2.10. Statistical Analysis
All analyses were performed using the SPSS software (v.15.0, Chicago, IL). Statistical significance was set at . All the results were obtained from at least three separate experiments.
3.1. Identification of VM
VM existed in HNSCC (Figure 1(a)). It showed that VM was formed by tumor cells, but not endothelial cells, without hemorrhage, necrosis, or inflammatory cells infiltrating these structures. VM was identified through the detection of PAS-positive loops surrounding tumor cells (not endothelial cells), with or without red blood cells. In CD31-stained slides, there were no positive cells in VM. Recent discoveries in the field of melanoma and ovarian cancer research have suggested that the vasculogenic-like patterned networks formed by tumor cells in vitro may account for a subcategory of highly viable, nonangiogenic tumors seen in vivo [3, 4]. The endothelium-dependent vessel showed a CD31-positive endothelial cell to form the vessel wall (Figure 1(b)). We also performed three-dimensional cell culture in Matrigel in three HNSCC cell lines, Hep-2, Tb, and CNE-2 cells, to assess their ability to form vasculogenic structure in vitro. All of them were able to invariably form vasculogenic-like tube structure. Microscopic observation of the network evolution revealed steady outgrowths which developed into tubular patterns interconnecting spheroidal nests of cells (Figure 2(c)).
3.2. Downregulating the Expression of EphA2 Impaired Channel-Like Structure Formation and the Upregulation of EphA2 Retrieved Its Ability
EphA2 is a transmembrane tyrosine kinase receptor involved in signal-transduction pathways that functions in the regulation of cellular adhesion, migration, and invasion [11, 19]. Overexpression of EphA2 had been observed in many human cancers. The expression of EphA2 in three HNSCC cell lines, Hep-2, Tb, and CNE-2 cells, was first examined by Western blotting. SiRNA technology was applied to inhibit EphA2 expression. A scrambled sequence of siRNA was transfected into the cells to generate control cells, which were designated as scr/HNSCC cells. Later construction of cells overexpressed EphA2 was to build rescued group. Transfected cells were screened for EphA2 expression using Western blotting analysis (Figure 2(a)). The cells were selected by Hygromycin B resistance to establish cell lines that stably downregulated or upregulated expression of EphA2. Following Hygromycin B selection, transfected cells were screened for EphA2 expression using Western blotting analysis. Almost 70–80% of EphA2 protein levels were reduced in siEphA2/HNSCC cells compared with those in scr/HNSCC cells. And the rescued cell appeared to reestablishment of EphA2 in all three cell lines.

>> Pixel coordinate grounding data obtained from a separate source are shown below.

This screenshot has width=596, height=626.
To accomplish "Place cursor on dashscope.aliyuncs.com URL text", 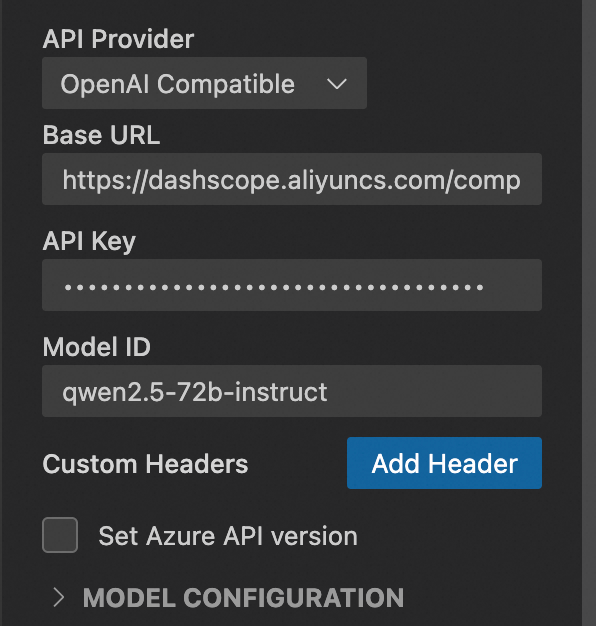I will [291, 180].
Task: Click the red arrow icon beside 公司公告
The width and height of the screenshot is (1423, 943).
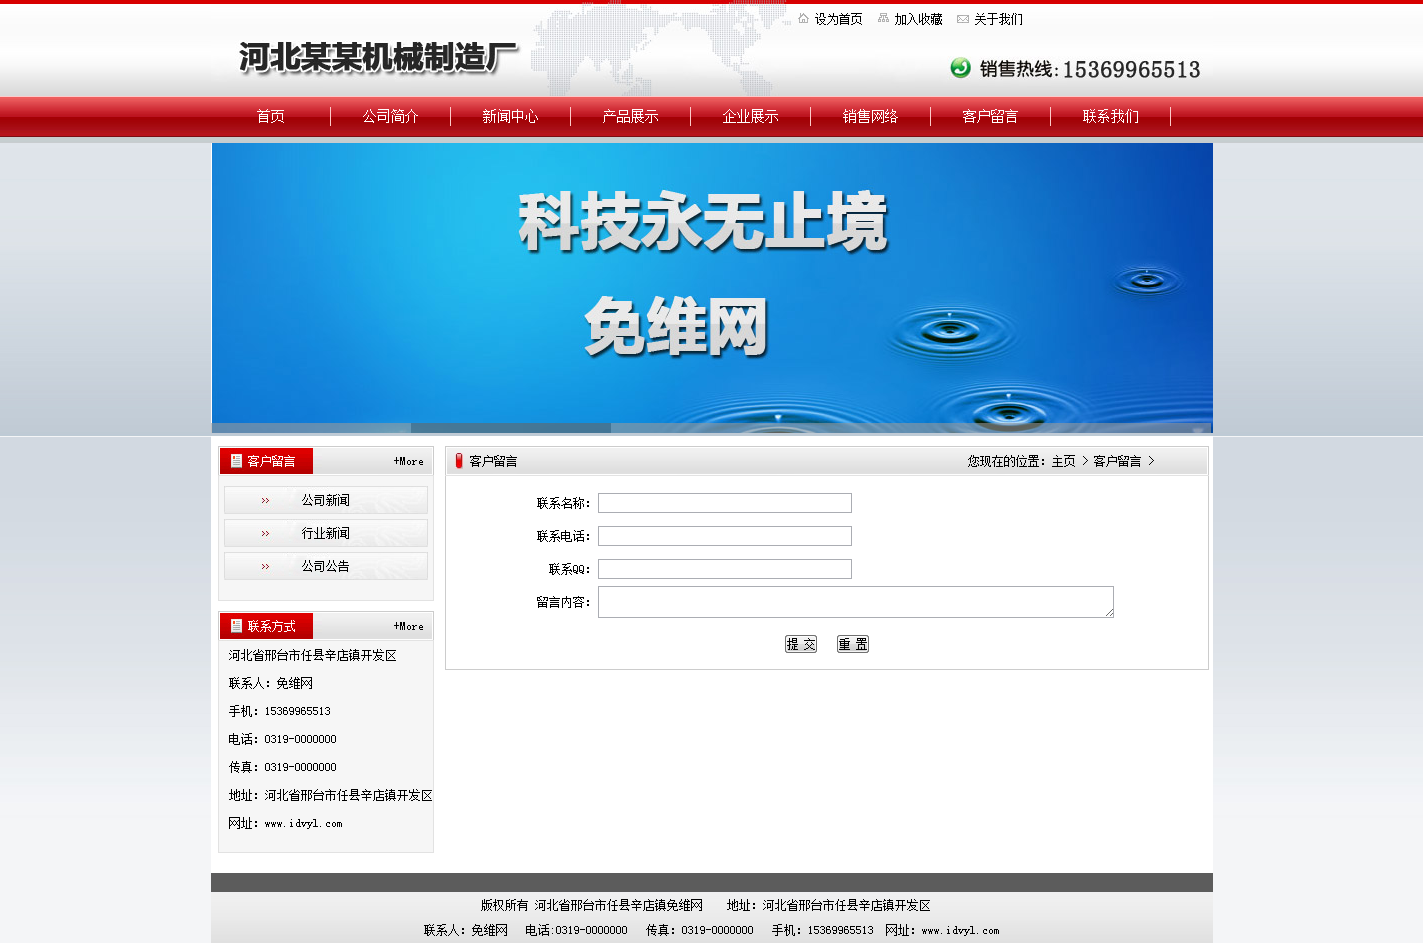Action: click(265, 566)
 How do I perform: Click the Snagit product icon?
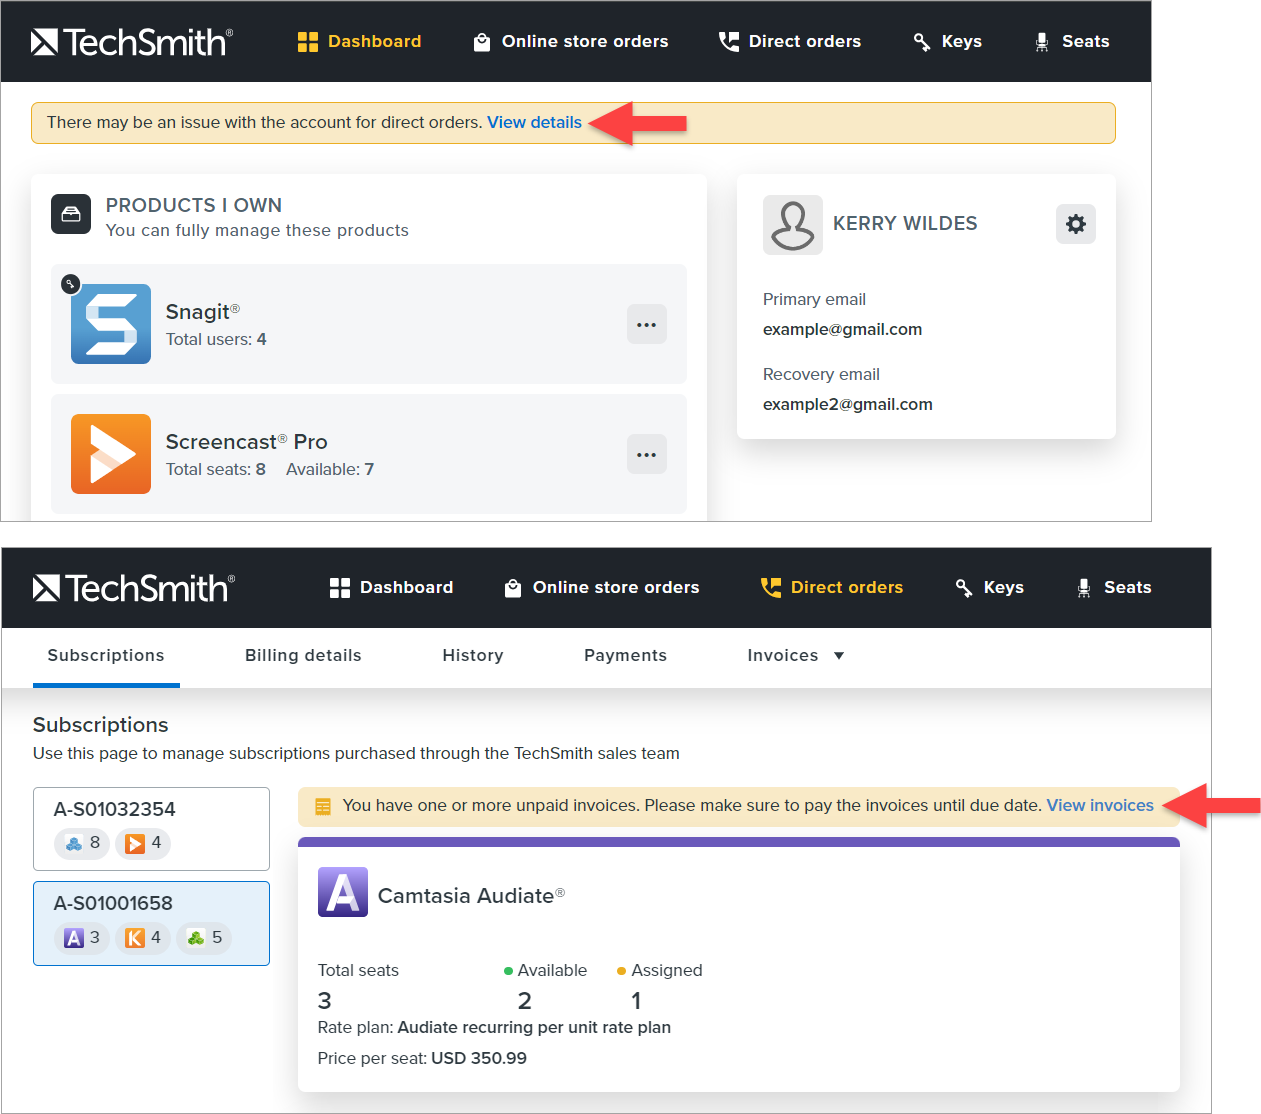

To investigate the role of EphA2 in the formation of tubular networks, cells were cultured in Matrigel. Scr/HNSCC cells and rescued cells appeared to form channel-like structures around the 7th day. The presence of a network persisted for about 30 days. Then cells began to die and experiments were generally terminated. The siEphA2/HNSCC cells seemed to fail to construct channel-like structures during this period. Knocking down EphA2 in cell lines showed marked inability to form vasculogenic-like structure compared with control cells, while upregulating EphA2 leads cell lines to regain ability of channel-like networks formation (Figure 2(c)). We suggested that EphA2 may play a key role in VM formation in HNSCC cell lines.
3.3. Downregulating the Expression of EphA2 Impaired Migration and Invasion of HNSCC Cells and Upregulating EphA2 Regained Their Capacity of Migration and Invasion
It has been recognized that VM was associated with tumor invasion and metastasis [9, 20]. EphA2 may be a regulator in VM formation. In order to examine how EphA2 affects cell migration and invasion, we performed wound healing assay and cell chemotaxis assay. Scratch assay, an in vitro wound healing assay, is a method for evaluating cell migration capacity. It was observed that scr/HNSCC cells and rescued cells migrated into the wound and resulted in wound narrowing within 24 h, whereas siEphA2/HNSCC cells were significantly less mobile (Figure 3) as supported by the delay in the mean distance of closure. All the cells were maintained in a medium supplemented with 0.5% FBS to block cell proliferation, which could otherwise account for gap closure. Taken together, our results obviously showed that EphA2 reduction by siRNA impaired the migration and that EphA2 was required for migration of HNSCC cells.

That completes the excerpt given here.